So what were these ‘weapons’ that Alcuin used to out-argue Felix? According to the author of the Life of Alcuin, Alcuin’s weapons were quotations from the Church Fathers. Felix was won over when Alcuin quoted from a letter of Cyril of Alexandria (d. 444), the main opponent of the heretic Nestorius. Alcuin had come across this letter in the dossier of the Council of Ephesus. Manuscript proof was brought to Felix, and when Felix read this quotation from Cyril, the author of the Life wrote, he burst out in tears and recanted his errors.6 Alcuin’s arsenal of dialectical weapons contained, however, more than quotations. Shortly after the debate in Aachen, Alcuin completed his Seven Books Against Felix, based on research he had undertaken in preparation for the disputation. This text offers us a glimpse of the type of argumentation that may have been employed during the disputation. Here we see a ninth-century manuscript from the Tours area (ms. Paris, BnF, lat. 2848) containing Alcuin’s Seven Books against Felix.

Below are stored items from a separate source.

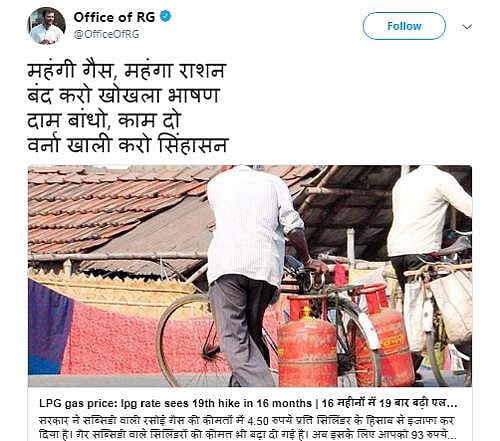
Task: Open the Office of RG display name
Action: pyautogui.click(x=114, y=17)
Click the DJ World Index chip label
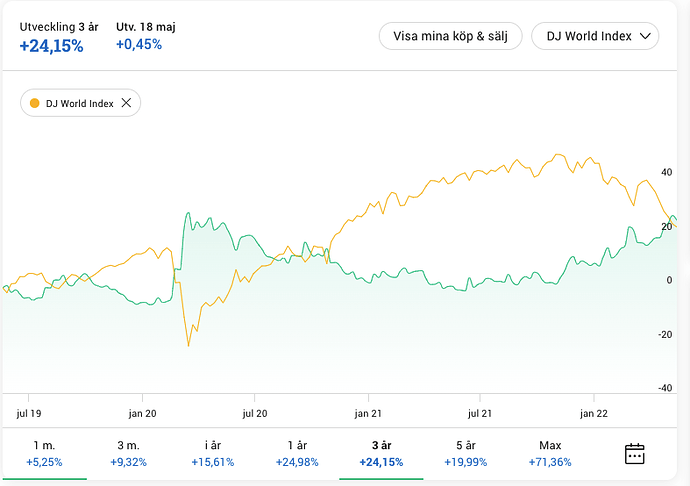The image size is (690, 486). [x=80, y=103]
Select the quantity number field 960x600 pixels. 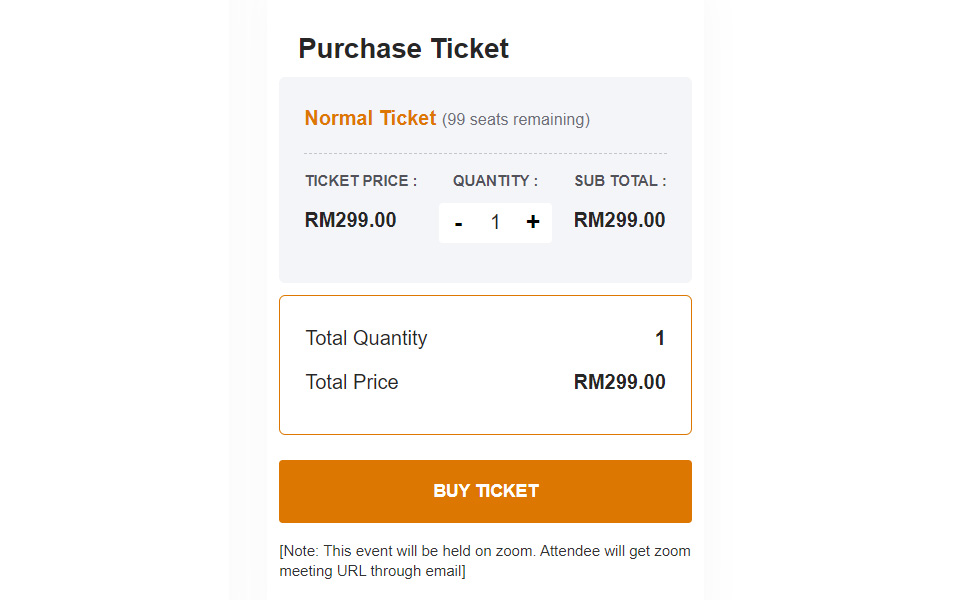(x=495, y=222)
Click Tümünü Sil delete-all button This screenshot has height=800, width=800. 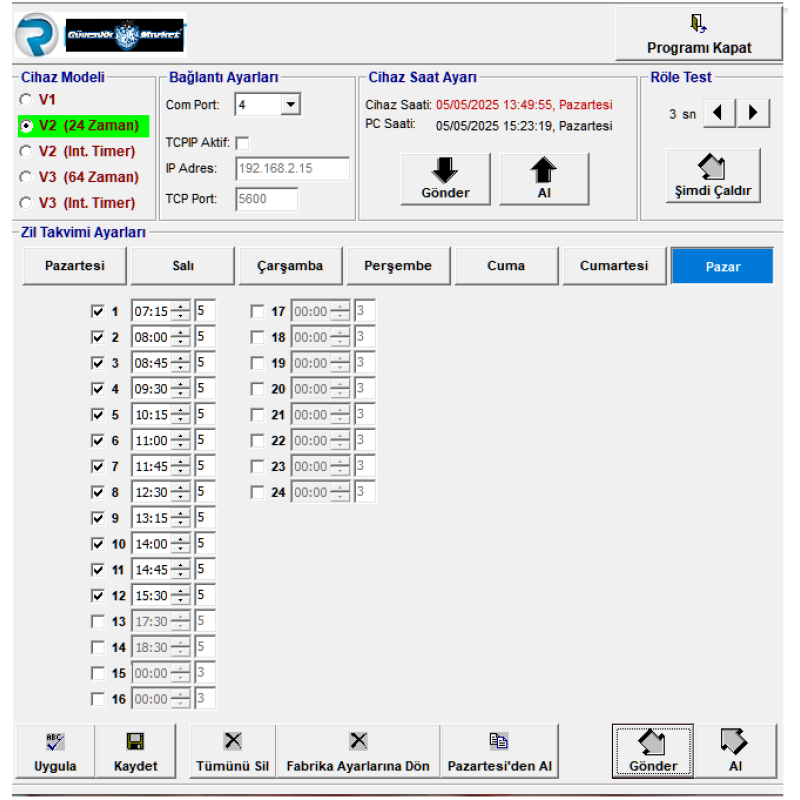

Certain passages in the Seven Books indicate that both participants made use of Aristotelian categorical logic. Yet whereas Alcuin focussed on predicates that are in a subject, Felix appears to have taken the semantic approach, concentrating on predicates that can be said of a subject. To Alcuin’s mind Felix’s logic is inconsistent:
“‘True’ and ‘not true’ can in no way be one; thus ‘true son’ and ‘not true son’ may not both refer to one son; nor can ‘true God’ and ‘God nuncupative’ (i.e. God in name only) be one God [...] There is no way that both predicates can be in one persona.”7
The terms persona and natura were central to Alcuin’s arguments against Felix. They were also key concepts in the debate on the teachings of Nestorius at the council of Ephesus, the council from which Alcuin drew inspiration. Also Boethius (d. 525) discussed persona and natura in his treatise against Nestorius, and his opponent Eutyches.
The treatise against Nestorius is one of the five theological treatises of Boethius’ Opuscula sacra. The debate on adoptionism sparked an interest in Boethius’ theological treatises. No less than 14 manuscripts of the opuscula sacra have survived from the ninth century.8 The opscula sacra became important reference texts for scholars who were interested in dialectical argumentation as a means to combat heresy, such as Alcuin’s student Candidus.9
Another glimpse of the argumentation strategies Alcuin may have used during his disputation against Felix in Aachen, is offered in a letter he sent to ‘a noble virgin’ at Charlemagne’s court, who was probably Charlemagne’s relative Gundrada. In this letter, written shortly after debating Felix, he gave Gundrada instructions on how to conduct a disputation with a heretic, and offered to teach her the enquiries of the discipline of dialectic ("interrogationes dialecticae disciplinae") or, loosely translated: the method of dialectical questioning. In manuscript Reims, BM, Bibliothèque Carnegie, 385, Alcuin’s letter to Gundrada follows directly on the profession of faith (confessio) of Alcuin’s opponent Felix (upper half of the page). This manuscript (made in the ninth century in the scriptorium of Reims) formed a dossier on adoptionism that was used as a reference file in another debate, which took place in the Frankish realm some 60 years later.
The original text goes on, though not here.